As many of you know, I lived and worked in Puerto Rico for about a year in the early 1970s, and I am very concerned about how the island will fare in the aftermath of the latest hurricanes.
No doubt the island has changed much in the years since I lived there, but the fact remains that it is small (approx 30×100 miles) and densely populated (about 3.5 million people). The interior is mostly jungle and very mountainous and motor transport, even under the best of circumstances, is very difficult. I drove a mini-van there over almost every paved road in the interior, visiting almost every town, and I can attest that it fulfills every cliche about driving in third world countries. The roads were highly congested, but well-maintained when I drove them, but many had been built by the Spaniards over a century ago, and I shudder to think what condition they are in now. Flooding, landslides, and debris must have made many of them impassable, and many of the small towns I visited are probably cut off and only heavy equipment can restore communication with the outside world.
The island is almost entirely without electric power and other utilities such as gasoline, cell service, sewage, and garbage collection; potable water and telephone are severely damaged. Worse, the means to correct these deficiencies is severely crippled; there are no banking services, seaports and air fields are operating at minimum capacity if at all, hospitals are without power, and I could go on. TV and radio broadcasting are almost totally knocked out, so many people have no idea what is going on or when they can expect help. Thousands of homes and businesses are destroyed, and many more damaged. Even areas in the interior that are untouched are entirely cut off.

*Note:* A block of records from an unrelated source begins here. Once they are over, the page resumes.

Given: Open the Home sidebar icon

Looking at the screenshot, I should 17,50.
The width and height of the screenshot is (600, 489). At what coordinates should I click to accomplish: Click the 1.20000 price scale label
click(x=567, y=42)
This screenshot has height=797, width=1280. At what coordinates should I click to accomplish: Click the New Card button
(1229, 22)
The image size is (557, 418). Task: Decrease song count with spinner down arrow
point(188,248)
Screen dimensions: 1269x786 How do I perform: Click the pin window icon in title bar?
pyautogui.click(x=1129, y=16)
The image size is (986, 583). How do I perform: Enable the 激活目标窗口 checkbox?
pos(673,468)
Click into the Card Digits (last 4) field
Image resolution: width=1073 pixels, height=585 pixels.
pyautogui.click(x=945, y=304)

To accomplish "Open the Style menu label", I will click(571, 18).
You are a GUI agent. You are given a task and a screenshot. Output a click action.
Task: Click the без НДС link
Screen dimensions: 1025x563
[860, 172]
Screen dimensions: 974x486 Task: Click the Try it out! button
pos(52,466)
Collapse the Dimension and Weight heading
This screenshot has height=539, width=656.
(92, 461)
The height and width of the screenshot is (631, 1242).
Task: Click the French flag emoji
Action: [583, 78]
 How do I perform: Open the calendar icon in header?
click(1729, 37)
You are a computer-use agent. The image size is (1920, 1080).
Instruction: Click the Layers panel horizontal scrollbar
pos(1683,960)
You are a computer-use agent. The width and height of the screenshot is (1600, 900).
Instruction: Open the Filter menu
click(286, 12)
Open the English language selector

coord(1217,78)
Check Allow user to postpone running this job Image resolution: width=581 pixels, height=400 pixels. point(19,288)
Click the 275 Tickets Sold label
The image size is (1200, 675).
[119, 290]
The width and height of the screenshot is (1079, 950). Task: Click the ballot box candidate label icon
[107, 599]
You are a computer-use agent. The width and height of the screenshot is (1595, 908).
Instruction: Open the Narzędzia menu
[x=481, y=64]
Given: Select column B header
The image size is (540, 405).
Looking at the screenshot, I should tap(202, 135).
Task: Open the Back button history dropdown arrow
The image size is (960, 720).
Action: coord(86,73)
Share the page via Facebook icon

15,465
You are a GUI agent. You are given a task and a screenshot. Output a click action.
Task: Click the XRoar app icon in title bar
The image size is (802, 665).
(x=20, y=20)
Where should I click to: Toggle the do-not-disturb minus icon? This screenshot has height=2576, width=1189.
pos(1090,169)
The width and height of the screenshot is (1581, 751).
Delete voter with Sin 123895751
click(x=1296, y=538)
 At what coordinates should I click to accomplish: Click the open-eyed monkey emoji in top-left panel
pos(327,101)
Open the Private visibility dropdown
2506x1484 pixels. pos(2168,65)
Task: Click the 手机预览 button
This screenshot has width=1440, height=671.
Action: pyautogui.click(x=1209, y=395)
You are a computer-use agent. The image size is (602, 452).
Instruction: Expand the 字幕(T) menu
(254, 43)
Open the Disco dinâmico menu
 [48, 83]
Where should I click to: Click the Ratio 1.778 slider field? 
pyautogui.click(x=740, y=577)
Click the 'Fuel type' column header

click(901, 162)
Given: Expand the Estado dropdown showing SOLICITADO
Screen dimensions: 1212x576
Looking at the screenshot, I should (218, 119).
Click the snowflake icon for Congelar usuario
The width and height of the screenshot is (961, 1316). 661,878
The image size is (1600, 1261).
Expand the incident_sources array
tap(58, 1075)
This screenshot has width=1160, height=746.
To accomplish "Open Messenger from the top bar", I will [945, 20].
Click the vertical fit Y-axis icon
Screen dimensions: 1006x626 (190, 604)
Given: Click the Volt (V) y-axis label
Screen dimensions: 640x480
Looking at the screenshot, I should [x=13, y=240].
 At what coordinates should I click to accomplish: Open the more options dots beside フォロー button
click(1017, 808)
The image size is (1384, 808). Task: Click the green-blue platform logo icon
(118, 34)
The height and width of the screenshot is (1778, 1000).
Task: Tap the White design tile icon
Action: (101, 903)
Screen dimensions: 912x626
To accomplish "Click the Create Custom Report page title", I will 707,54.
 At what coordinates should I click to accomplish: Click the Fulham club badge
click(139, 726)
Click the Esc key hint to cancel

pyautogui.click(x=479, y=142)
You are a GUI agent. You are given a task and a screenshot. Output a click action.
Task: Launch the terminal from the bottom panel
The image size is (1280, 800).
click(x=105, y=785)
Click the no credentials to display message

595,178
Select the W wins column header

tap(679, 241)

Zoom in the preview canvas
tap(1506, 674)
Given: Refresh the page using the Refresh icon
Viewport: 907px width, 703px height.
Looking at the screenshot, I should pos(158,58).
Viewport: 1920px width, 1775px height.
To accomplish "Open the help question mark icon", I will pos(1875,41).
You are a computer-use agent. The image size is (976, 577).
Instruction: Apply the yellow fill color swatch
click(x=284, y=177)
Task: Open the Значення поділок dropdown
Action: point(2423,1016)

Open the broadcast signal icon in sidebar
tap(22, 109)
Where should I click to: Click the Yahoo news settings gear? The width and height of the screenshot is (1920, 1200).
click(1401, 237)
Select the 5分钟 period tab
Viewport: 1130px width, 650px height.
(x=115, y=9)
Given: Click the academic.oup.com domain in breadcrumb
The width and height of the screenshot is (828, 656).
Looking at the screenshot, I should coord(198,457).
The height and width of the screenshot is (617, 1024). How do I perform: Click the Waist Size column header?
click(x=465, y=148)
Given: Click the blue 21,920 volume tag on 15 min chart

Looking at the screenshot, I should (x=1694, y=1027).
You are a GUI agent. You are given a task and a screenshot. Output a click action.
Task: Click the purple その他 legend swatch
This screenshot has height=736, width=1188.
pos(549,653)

In S Florida, I was out of electricity for just a few days after Wilma, and I was severely uncomfortable in spite of the fact my house was intact, and I had access to stockpiles of food and water, clean clothes, battery radio bulletins and full gas tanks in my cars. I can only guess what it must be like for most of the Puerto Rican population. I cannot imagine how much longer it will be before civil unrest, and then hunger, and then disease, breaks out.
Although I am sure that philanthropic and aid groups will respond heroically, and the nation’s military will contribute its massive logistic resources, this is a problem of massive proportions, an order of magnitude above Houston after Harvey or even New Orleans after Katrina. Remember, Puerto Rico is not linked by hundreds of roads leading to well-stocked neighboring towns. It is an island a thousand miles away from the rest of the nation. The facilities needed to move supplies there and the infrastructure required to distribute it, are all gone. Just feeding the population will be an enormous task, repair and reconstruction is simply inconceivable.
I don’t doubt the authorities will do their best, but this is an enormous problem, even our military’s enormous sea- and airlift capability will have to be jump-started and improvised. In wartime, they usually have a long time to pre-position supplies and build the facilities needed to bring in and distribute the million items needed to just maintain the people. Rebuilding will be something else again.
Puerto Rico is not Haiti or Africa, the people there are poorer than on the mainland, but they have electricity, running water, cars, telephones and TV. They are used to going to the ATM to get cash for their shopping, and going to work Monday morning, and watching the evening news. All that is over now. I fear for them.